**Set problem:**
Edit the rows below by replacing each occurrence of "Where should I click to:" with "Where do I click to:", and leave all other text unchanged.
··· Dataset records ···
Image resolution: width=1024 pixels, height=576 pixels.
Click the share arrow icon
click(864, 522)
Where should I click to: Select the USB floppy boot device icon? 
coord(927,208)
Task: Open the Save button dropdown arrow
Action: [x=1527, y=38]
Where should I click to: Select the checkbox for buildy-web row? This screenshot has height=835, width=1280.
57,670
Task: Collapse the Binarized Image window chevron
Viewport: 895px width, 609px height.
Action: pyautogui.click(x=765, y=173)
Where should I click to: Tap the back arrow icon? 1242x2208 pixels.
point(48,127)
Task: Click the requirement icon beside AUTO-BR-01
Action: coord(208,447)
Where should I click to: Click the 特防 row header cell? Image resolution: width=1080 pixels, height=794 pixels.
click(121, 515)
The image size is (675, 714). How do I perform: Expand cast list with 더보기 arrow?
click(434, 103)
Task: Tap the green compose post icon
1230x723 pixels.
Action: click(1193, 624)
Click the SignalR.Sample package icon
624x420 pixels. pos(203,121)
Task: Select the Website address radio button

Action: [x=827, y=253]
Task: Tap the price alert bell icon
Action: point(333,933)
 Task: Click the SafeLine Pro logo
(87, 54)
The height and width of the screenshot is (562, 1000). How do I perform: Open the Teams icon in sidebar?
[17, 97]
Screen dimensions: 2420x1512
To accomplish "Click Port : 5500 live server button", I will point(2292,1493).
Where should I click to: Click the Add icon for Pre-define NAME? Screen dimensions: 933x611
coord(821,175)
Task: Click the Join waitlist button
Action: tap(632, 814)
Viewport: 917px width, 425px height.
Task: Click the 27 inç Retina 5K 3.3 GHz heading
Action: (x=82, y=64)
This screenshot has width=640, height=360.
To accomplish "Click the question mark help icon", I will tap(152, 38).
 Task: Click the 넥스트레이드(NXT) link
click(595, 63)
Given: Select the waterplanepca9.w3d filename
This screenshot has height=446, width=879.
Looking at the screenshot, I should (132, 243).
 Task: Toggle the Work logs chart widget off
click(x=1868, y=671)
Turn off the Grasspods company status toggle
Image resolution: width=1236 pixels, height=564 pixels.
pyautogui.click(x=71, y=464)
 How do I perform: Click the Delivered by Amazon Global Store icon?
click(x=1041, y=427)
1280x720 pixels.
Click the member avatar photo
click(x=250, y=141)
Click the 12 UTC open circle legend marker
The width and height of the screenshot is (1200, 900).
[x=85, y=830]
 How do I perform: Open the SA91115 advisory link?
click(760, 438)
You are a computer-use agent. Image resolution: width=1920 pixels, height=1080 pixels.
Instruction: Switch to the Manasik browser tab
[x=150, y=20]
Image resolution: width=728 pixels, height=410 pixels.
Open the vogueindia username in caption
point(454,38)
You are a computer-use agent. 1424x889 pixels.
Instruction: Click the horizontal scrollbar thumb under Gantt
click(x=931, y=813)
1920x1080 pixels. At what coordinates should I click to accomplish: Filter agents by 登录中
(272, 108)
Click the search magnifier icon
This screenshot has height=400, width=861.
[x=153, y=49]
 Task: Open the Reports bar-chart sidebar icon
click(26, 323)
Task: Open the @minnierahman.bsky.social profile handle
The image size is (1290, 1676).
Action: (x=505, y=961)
···
**Finished exercise:**
Image resolution: width=1024 pixels, height=576 pixels.
Click the share arrow icon
click(864, 522)
Where do I click to: Select the USB floppy boot device icon? 
coord(927,208)
Task: Open the Save button dropdown arrow
Action: [x=1527, y=38]
Where do I click to: Select the checkbox for buildy-web row? This screenshot has height=835, width=1280.
57,670
Task: Collapse the Binarized Image window chevron
Viewport: 895px width, 609px height.
Action: pyautogui.click(x=765, y=173)
Where do I click to: Tap the back arrow icon? 1242x2208 pixels.
point(48,127)
Task: Click the requirement icon beside AUTO-BR-01
Action: coord(208,447)
Where do I click to: Click the 特防 row header cell? Image resolution: width=1080 pixels, height=794 pixels.
click(121, 515)
The image size is (675, 714). How do I perform: Expand cast list with 더보기 arrow?
click(434, 103)
Task: Tap the green compose post icon
1230x723 pixels.
Action: click(1193, 624)
Click the SignalR.Sample package icon
624x420 pixels. pos(203,121)
Task: Select the Website address radio button

Action: [x=827, y=253]
Task: Tap the price alert bell icon
Action: point(333,933)
 Task: Click the SafeLine Pro logo
(87, 54)
The height and width of the screenshot is (562, 1000). How do I perform: Open the Teams icon in sidebar?
[17, 97]
Screen dimensions: 2420x1512
To accomplish "Click Port : 5500 live server button", I will point(2292,1493).
Where do I click to: Click the Add icon for Pre-define NAME? Screen dimensions: 933x611
coord(821,175)
Task: Click the Join waitlist button
Action: tap(632, 814)
Viewport: 917px width, 425px height.
Task: Click the 27 inç Retina 5K 3.3 GHz heading
Action: (x=82, y=64)
This screenshot has width=640, height=360.
To accomplish "Click the question mark help icon", I will tap(152, 38).
 Task: Click the 넥스트레이드(NXT) link
click(595, 63)
Given: Select the waterplanepca9.w3d filename
This screenshot has height=446, width=879.
Looking at the screenshot, I should (132, 243).
 Task: Toggle the Work logs chart widget off
click(x=1868, y=671)
Turn off the Grasspods company status toggle
Image resolution: width=1236 pixels, height=564 pixels.
pyautogui.click(x=71, y=464)
 How do I perform: Click the Delivered by Amazon Global Store icon?
click(x=1041, y=427)
1280x720 pixels.
Click the member avatar photo
click(x=250, y=141)
Click the 12 UTC open circle legend marker
The width and height of the screenshot is (1200, 900).
[x=85, y=830]
 How do I perform: Open the SA91115 advisory link?
click(760, 438)
You are a computer-use agent. Image resolution: width=1920 pixels, height=1080 pixels.
Instruction: Switch to the Manasik browser tab
[x=150, y=20]
Image resolution: width=728 pixels, height=410 pixels.
Open the vogueindia username in caption
point(454,38)
You are a computer-use agent. 1424x889 pixels.
Instruction: Click the horizontal scrollbar thumb under Gantt
click(x=931, y=813)
1920x1080 pixels. At what coordinates should I click to accomplish: Filter agents by 登录中
(272, 108)
Click the search magnifier icon
This screenshot has height=400, width=861.
[x=153, y=49]
 Task: Open the Reports bar-chart sidebar icon
click(26, 323)
Task: Open the @minnierahman.bsky.social profile handle
The image size is (1290, 1676).
Action: (x=505, y=961)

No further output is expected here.